Human rights must be a pillar of America’s new Iran strategy




THE HILL – Too often in Washington, the debate about Iran centers only on nuclear centrifuges and ballistic missiles. We sometimes forget a basic truth: proliferators are also persecutors. It is true in North Korea and it is certainly true in Iran. As the Trump administration and Congress consider new strategies to counter Iran’s ever-expanding list of illicit behaviors, there is fresh opportunity to support the people of Iran and have clear eyes on just what kind of regime exists at the other side of the negotiating table.

Recently, President Donald Trump decertified Iran’s compliance with the 2015 nuclear agreement, formally known as the Joint Comprehensive Plan of Action (JCPOA). The president rightly warned that Iran was taking advantage of the deal’s significant sanctions relief to expand its many malign activities – accelerating its ballistic missile program and expanding its regional terror infrastructure from Yemen to Syria while maintaining a nuclear-threshold status with an agreement set to expire in just a few short years.

Now it is up to Congress to force meaningful changes to a fundamentally flawed agreement. In October, the U.S. House voted to increase sanctions on Hezbollah and the Iranian regime’s ballistic missile program. Senators Bob Corker (R-Tenn.) and Tom Cotton (R-Ark.) were also expected to introduce legislation threatening to bring back America’s toughest sanctions if Iran comes within one year of obtaining nuclear weapons and if the regime refuses to allow international inspections at key military sites and halt its development of ballistic missiles.

Still missing from the menu, however, is a comprehensive strategy to increase support for the people of Iran – combating human rights abuses, supporting religious and ethnic minorities, and promoting democracy.

The U.S. Commission on International Religious Freedom found that since the JCPOA, the human rights situation in Iran has grown steadily worse. The government of Iran engages in systematic, ongoing, and egregious violations of religious freedom, including prolonged detention, torture, and executions based primarily or entirely on religious affiliation. The State Department noted Iran’s “severe restrictions on civil liberties, including the freedoms of assembly, speech, religion and press.”

Under President Rouhani, the regime continues to punish any dissidents who disagree with its ideology or seek reform, whether majority Shi’a Muslim clerics, journalists, human rights defenders, or women’s rights activists who push for greater equality under the law. Especially targeted are Baha’is, Christian converts and Sunni Muslims.

As of early 2017, at least 90 Baha’is and 120 Sunni Muslims were being held in prison solely because of their religious beliefs. In August 2016, more than 20 Sunnis were executed for “enmity against God” and several others are on death row for the same conviction in unfair judicial proceedings. Sunnis have also been denied building permits for mosques, and Christian pastors, especially converts and house church leaders, have been imprisoned on charges of “apostasy” and “evangelism.” These pastors include Ebrahim Firouzi, imprisoned since March 2013 and not due to be released until January 2020.

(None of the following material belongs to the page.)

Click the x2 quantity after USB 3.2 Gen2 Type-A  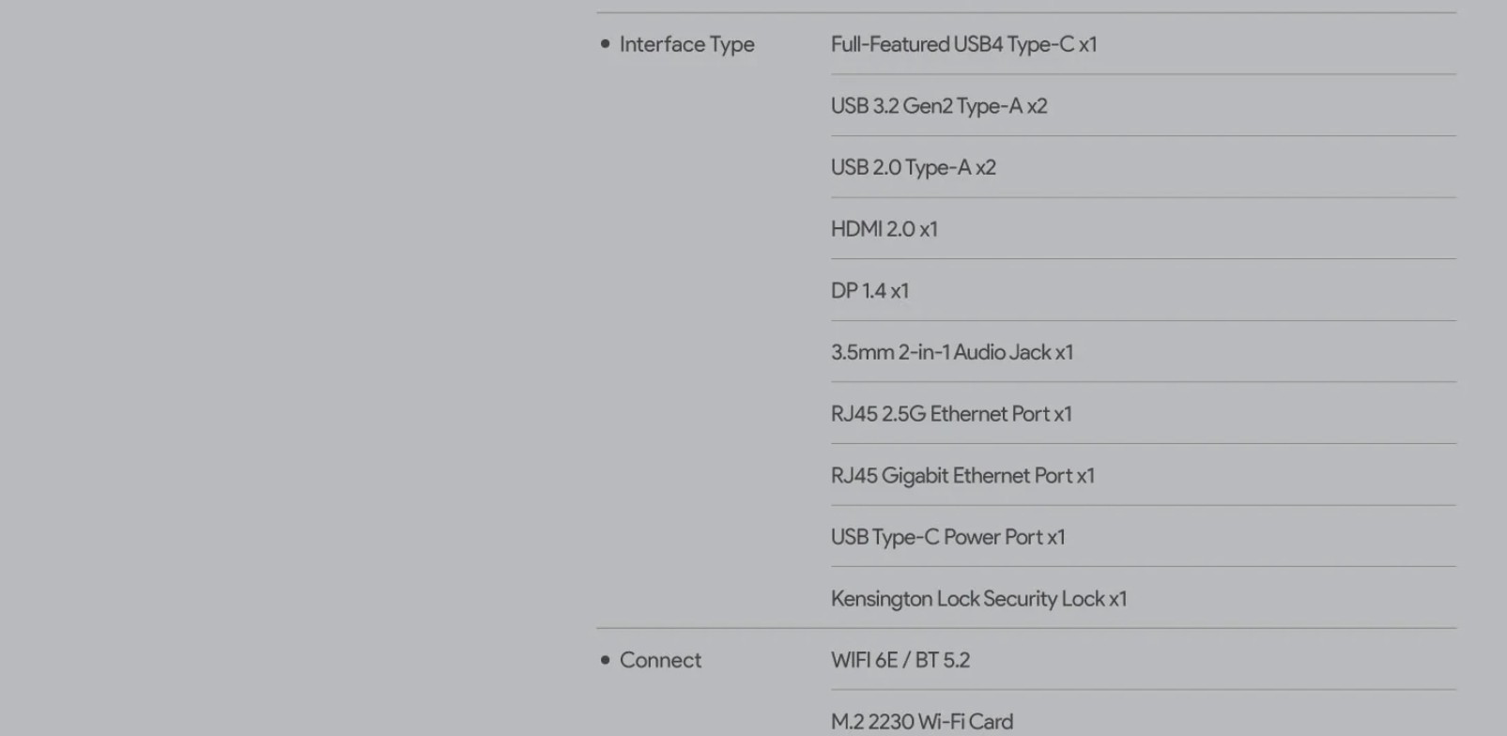pyautogui.click(x=1037, y=106)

Iran executed 239 people in the first six months of 2017 – 103 in July alone with 12 executions carried out in public. According to Amnesty International, Iran accounted for 55 percent of all recorded executions around the world in 2016. This is all on top of the brutal genocide Iran sponsors in Syria and the regime’s support for terrorist groups that use civilians as human shields in Yemen, Lebanon and Gaza.

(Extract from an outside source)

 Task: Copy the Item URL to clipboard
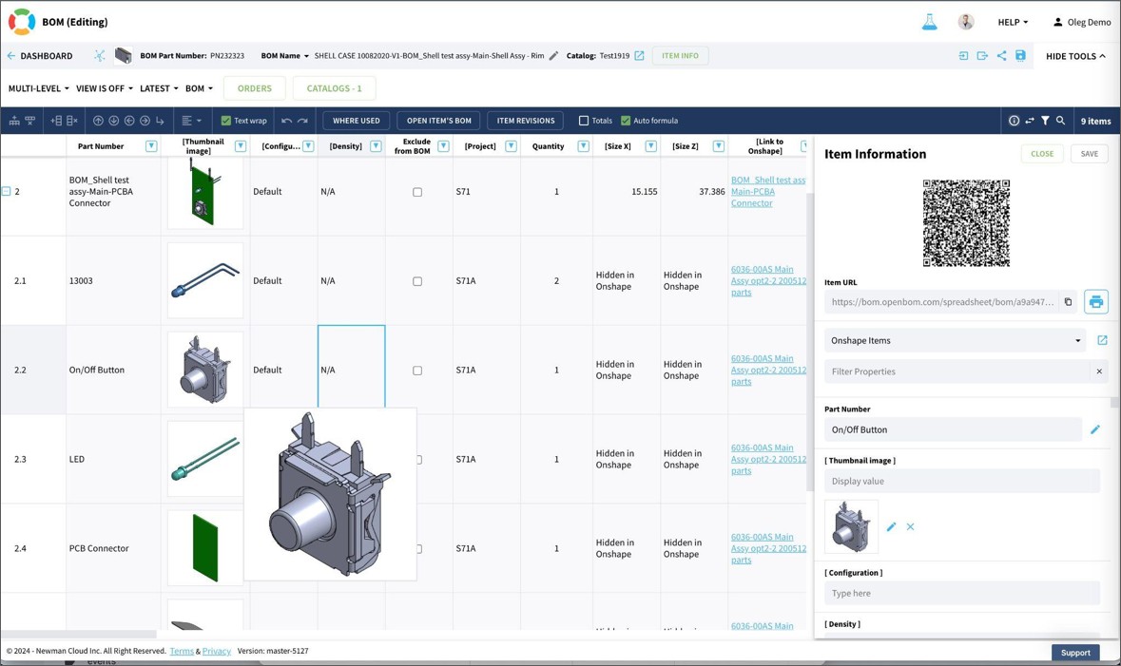click(x=1068, y=302)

We were told the JCPOA would moderate Iran and bring the regime into the “world of nations.” But it is impossible to ignore the appalling human rights practices of the regime – like hanging people from construction cranes. Tehran’s human rights abuses are accelerating right alongside its regional meddling and support for terrorism.

In his first address to the United Nations General Assembly, President Trump boldly declared that “Iran’s people are what their leaders fear the most.” It is time for a coordinated U.S. policy that stands squarely with the Iranian people and against their oppressors.

Congress has passed multiple bills authorizing sanctions on those committing human rights violations in Iran. Unfortunately, while presidents have signed those measures into law, human rights sanctions have not been aggressively imposed.

President Trump can make protection of the Iranian people’s human rights a pillar of his new Iran strategy. The Trump administration can increase the frequency of designations under Executive Order 13553, which authorizes the blocking of the property of regime human rights abusers. There have only been 21 designations since 2010 under this order. More can be done.

Separately, Congress can also play a critical role by passing binding legislation fully funding a robust human rights strategy while putting the Iranian regime on notice that tough sanctions will be coming back if it continues to egregiously deny the basic rights of its own people.

Illicit nuclear weapons, terrorism and proliferation are all symptoms of a larger disease. We have another chance to make right our support for the people of Iran, and to finally acknowledge and address the malevolent nature of the Iranian regime.